The authorities in the united states and mexico are preparing for discussions later in the day, after the american president Donald Trump has threatened to impose customs duties on all mexican imports in the context of a dispute growing on migration.
“The information mexican are quite powerful. Nobody expected really it is like China,” said Chris Weston, head of research at liquid markets, a currency brokerage based in Melbourne. “Mexico is a large trading partner of the United States,” he said.
The dollar was down 0.4% against the swiss franc to 0,9961 at 09h45 and was 108,22 against the yen after flirting with the lows of four months of 108,08 during the night.
On Friday, the japanese currency had registered its biggest rise daily for over two years, marking a rise of a little over 1.2% during the session.
The yen is considered a safe-haven in times of geopolitical turbulence and fiscal, Japan is the largest creditor country of the world.
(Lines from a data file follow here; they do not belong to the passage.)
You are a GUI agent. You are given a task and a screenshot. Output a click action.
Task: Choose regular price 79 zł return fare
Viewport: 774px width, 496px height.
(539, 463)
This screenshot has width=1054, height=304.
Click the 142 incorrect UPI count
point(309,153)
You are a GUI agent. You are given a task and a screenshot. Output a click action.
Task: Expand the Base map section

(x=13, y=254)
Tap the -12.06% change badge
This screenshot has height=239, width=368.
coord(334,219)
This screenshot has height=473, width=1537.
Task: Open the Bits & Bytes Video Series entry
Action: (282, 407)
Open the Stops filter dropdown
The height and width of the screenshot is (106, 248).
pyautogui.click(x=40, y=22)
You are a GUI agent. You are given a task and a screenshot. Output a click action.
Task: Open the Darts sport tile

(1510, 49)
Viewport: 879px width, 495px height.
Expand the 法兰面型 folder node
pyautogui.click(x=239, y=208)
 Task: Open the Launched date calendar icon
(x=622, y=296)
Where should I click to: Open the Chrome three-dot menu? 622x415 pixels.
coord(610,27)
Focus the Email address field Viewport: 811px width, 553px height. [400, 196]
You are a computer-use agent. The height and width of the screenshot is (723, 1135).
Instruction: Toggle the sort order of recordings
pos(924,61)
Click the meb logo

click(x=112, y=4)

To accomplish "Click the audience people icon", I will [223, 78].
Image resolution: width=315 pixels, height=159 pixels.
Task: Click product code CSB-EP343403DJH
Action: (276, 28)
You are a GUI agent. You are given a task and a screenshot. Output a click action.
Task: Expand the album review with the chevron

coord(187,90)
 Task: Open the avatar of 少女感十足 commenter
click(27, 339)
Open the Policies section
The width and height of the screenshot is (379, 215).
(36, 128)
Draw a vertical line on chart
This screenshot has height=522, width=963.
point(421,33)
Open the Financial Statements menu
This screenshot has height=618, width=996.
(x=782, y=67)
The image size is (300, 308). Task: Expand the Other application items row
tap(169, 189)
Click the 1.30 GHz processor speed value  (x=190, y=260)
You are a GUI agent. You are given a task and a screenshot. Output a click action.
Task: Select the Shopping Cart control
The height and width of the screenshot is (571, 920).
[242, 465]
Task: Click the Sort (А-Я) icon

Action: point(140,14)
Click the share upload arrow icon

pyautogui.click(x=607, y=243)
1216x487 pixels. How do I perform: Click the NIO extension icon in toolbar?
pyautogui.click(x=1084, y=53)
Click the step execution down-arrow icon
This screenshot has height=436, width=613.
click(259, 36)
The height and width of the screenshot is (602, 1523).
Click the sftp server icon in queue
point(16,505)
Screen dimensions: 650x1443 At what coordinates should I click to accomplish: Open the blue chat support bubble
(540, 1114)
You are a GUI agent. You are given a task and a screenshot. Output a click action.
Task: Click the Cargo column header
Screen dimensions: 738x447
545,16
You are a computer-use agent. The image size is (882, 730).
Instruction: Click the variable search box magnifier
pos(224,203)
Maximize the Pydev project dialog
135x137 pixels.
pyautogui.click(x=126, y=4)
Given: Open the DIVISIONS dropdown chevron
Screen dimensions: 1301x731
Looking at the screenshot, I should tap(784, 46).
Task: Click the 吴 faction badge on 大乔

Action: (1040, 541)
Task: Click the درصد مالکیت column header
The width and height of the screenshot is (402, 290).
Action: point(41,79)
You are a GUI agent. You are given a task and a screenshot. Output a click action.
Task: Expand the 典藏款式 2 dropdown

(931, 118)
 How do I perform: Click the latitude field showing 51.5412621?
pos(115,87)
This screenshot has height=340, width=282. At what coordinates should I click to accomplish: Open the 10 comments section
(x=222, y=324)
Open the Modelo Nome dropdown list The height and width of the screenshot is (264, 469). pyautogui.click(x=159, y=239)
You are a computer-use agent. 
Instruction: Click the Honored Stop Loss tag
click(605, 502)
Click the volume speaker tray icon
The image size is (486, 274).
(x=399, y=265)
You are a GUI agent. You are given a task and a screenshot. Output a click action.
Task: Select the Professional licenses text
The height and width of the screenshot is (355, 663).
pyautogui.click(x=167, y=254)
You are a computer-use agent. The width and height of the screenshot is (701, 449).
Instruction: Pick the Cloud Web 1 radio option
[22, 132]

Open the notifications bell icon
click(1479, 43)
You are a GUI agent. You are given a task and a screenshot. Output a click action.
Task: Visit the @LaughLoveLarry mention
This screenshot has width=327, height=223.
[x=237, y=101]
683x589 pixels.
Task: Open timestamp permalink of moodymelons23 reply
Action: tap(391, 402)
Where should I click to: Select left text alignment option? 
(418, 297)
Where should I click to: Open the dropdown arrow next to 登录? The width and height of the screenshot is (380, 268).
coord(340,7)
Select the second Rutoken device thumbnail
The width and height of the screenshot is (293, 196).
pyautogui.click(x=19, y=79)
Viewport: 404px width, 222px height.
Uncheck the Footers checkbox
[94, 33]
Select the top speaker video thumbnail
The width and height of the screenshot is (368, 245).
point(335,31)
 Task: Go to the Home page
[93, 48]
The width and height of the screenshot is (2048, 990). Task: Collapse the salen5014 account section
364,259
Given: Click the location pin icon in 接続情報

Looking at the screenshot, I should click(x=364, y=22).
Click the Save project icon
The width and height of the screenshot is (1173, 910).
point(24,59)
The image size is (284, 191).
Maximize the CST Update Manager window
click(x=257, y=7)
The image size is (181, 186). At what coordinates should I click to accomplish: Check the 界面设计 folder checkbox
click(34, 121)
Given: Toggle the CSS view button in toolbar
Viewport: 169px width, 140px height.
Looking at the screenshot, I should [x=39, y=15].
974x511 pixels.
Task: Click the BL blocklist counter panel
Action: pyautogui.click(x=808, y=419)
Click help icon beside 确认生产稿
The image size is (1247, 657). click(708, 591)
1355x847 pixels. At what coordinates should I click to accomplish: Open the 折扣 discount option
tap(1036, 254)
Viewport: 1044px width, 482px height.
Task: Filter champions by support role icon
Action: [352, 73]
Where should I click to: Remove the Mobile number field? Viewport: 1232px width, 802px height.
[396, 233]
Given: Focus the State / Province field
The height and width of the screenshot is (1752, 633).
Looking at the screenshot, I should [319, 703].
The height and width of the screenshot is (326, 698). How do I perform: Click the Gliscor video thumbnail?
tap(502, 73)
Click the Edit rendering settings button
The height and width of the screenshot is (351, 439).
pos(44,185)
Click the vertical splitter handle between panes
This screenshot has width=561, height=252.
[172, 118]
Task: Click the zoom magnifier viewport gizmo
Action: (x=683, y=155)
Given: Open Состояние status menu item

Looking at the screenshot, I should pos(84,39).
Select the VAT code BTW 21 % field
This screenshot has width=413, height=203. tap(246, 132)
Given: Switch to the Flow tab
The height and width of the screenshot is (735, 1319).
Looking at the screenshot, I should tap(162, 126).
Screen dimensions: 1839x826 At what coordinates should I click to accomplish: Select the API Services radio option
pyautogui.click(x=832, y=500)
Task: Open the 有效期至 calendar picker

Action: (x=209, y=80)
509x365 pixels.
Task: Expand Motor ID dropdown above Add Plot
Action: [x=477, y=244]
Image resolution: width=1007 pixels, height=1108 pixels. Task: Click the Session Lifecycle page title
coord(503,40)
The mexican peso, affected by the sudden threat to impose tariffs of Trump on Friday, has found some stability, trading at 19,6373 for a dollar, after tumbling 2.5% on Friday.
A top chinese official and trade negotiator said on Sunday that Washington could not exert pressure to impose a trade agreement with China and denounced what he called tactics of “coercion” in the United States. Media chinese officials have also announced that the authorities were preparing a survey on FedEx (NYSE: FDX).
“The markets are trying to catch up with the negative news concerning the trade relations for the time being,” said Kumiko Ishikawa, a senior analyst at Sony Financial Holdings. “They are beginning seriously to respond to the trade tensions extended without taking risks.”
The dollar has plunged after the reference indexes 10-year Treasury u.s. has reached 2.12 per cent on Monday, its lowest level since September 2017.
Government bonds German 10-year fell to -0,20%, the lowest level of all time, with fears that the ruling coalition collapsed following the resignation of Andrea Nahles, head of the social democratic party, the junior partner of the coalition.
Against a basket of six major currencies, the dollar was not far from a hollow of the week 97,692, although it is still up 1.5% for the year.
The euro was little changed at 1.1173$ – its first rise in five sessions.
The australian dollar was 0,6945 after having reached a peak of 0,6959 in three weeks, thanks to an activity of a chinese plant slightly better than expected in may.
The gain of the aussie, stepped in despite a New York Times report, citing sources, according to which Trump would be getting ready to impose tariffs on australian imports in response to an increase in exports of aluminium in the United States during the last year.